Oyaging overland through Persia and the Gobi Desert with his father, Marco Polo arrived at the court of Kublai Khan in 1275. For the next seventeen years he acted as Kublai's envoy, traveling on fact-finding expeditions as far afield as Burma and southern China and possibly even acting as governor of the northern city of Yangzhou.
Polo returned to Venice in 1295, voyaging via Champa (present-day Vietnam), Sumatra, Ceylon, and India. With him he brought not only a fortune in precious stones but a series of notebooks in which he had recorded detailed observations of all he had seeniind reports of lands as distant as Zanzibar and Japan. Later, during a brief imprisonment by the Genoese, he dictated the story of his travels to a fellow prisoner. After his release, it was published as Divi-sament dou Monde, “A Description of the World." The prologue claimed that Polo had traveled more extensively than any man since Creation; indeed, he revealed a world that was almost wholly unknown to Western Christendom, and some parts of his route would not be traveled by Europeans for another 600 years.

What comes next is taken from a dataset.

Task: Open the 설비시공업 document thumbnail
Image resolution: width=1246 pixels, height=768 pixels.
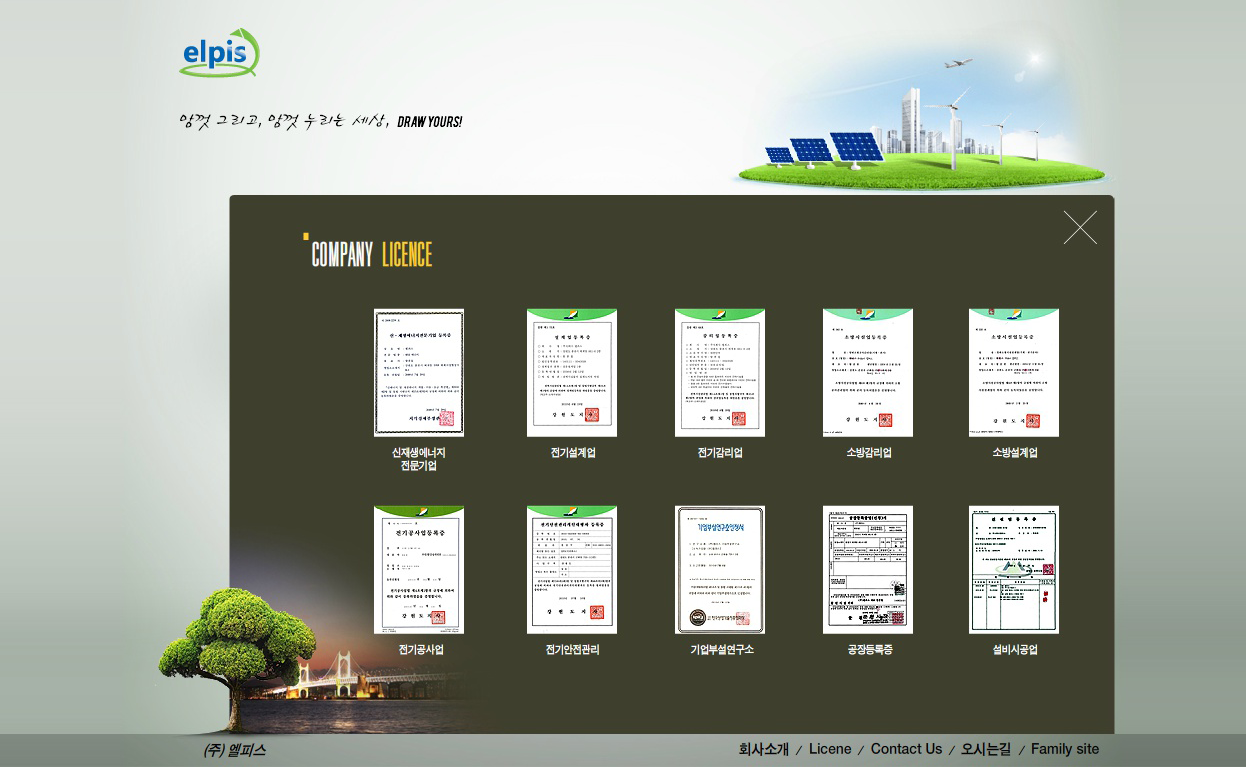Action: pyautogui.click(x=1014, y=569)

The wonders that he described captured the imagination of the masses, and the book was reprinted many times. From one fourteenth-century version came the picture shown at left, above, depicting the khan's men exchanging paper money— then an unknown commodity in the West— for bullion. The idea of paper being valued as much as silver seemed fantastic to many Westerners, as did such other reports as that of rocks—coal—being burned for fuel. Indeed, it is related that Polo was asked on his deathbed, in 1324, to retract his invented fables. His reply was that he had barely told half of what he had seen.
The rise of Timur signaled the end of the Mongol Empire proper. By the dawn of the fifteenth century, the conquerors from the steppes had become so integrated with the conquered that they ceased to exist as a separate race. In Russia, they had merged with Turks, Slavs, and Finns to create a new Turkish-speaking race loosely known as Tartars. In central Asia, they had become indistinguishable from the masses, predominantly Turkic or Persian in origin. The destructive force unleashed by Genghis Khan in 1207 had swept across Eurasia and finally worn itself out.
At its height in 1260, the Mongol Empire stretched from the Pacific Ocean in the east to Russia's Dnieper River in the west, from the Arctic Ocean in the north to the Strait of Malacca in the south. In their conquests of Persia and China, the Mongols had gained control of the two most advanced civilizations in the world. Yet in carving out this colossal realm, they themselves contributed nothing to methods of organized government or the advancement of arts and sciences. Indeed, they had nothing to give their conquered peoples apart from a keener appreciation of the methods of war.
As military conquerors, however, the Mongols were catalysts for many changes, among which was the alteration in strength and distribution of the world's leading religions—Islam, Christianity, and Buddhism. Under the Mongols, Buddhism took a far stronger hold in eastern Asia, especially in China, where it was viewed sympathetically by Kublai and his descendants. Islam suffered a shattering blow with the sack of Baghdad, only to flourish anew with the Cairo of the Mamiuks as its new capital. Meanwhile, under the aegis of a flourishing Persian culture, the Muslim religion was adopted by a majority of the Mongols, and it spread far and wide in their western territories. And although this expansion represented a lost opportunity for Christianity, the western half of Christendom had escaped Mongol conquest. With its natural development undisturbed, the West was eventually able to flourish, whereas the Mongol-influenced East was held back by a heritage of tyranny.
In addition, the vastness of the Mongol Empire allowed, for the first time, an intercontinental traffic in goods, knowledge, and ideas. For a while in the midthirteenth century, the main arteries of Asia and Europe were thrown open by the so-called Pax Mongolica, a terror-enforced peace so effective that merchants and missionaries under the nominal protection of the great khan could journey east and west in relative safety. Thus, at its zenith, the empire oversaw international intercourse on an unprecedented scale. Representatives of all nations and faiths were received at the great khan's court in Karakoram. And in Kublai Khan's Dadu, there was a comingling of papal envoys from Rome and Buddhist priests from India, of artisans from France, Italy, and China, of merchants from Persia, java, and Ceylon.
Asia was crisscrossed by caravan routes, and China was thrown open to the world by both land and sea. Each year, so Marco Polo recorded, 20,000 cargo ships sailed up the Yangtze River, bringing diamonds and pearls from India; ginger, cotton, and muslin from Ceylon; black pepper, white walnuts, and cloves from Java. More significant, the gradual westward flow of eastern artifacts, knowledge, and expertise worked in favor of a Europe that was far behind China in the arts and sciences.
Ultimately, the barbarian rule of China led to a backlash of xenophobia. Under the fiercely nationalistic Ming, China became more isolated than ever. By then, also, the great trans-Asian trade routes had been closed by political upheavals during the decline of the Mongol Empire. But no matter. The wonders and wealth of the Far East were no longer secret, and the West would not be denied them forever.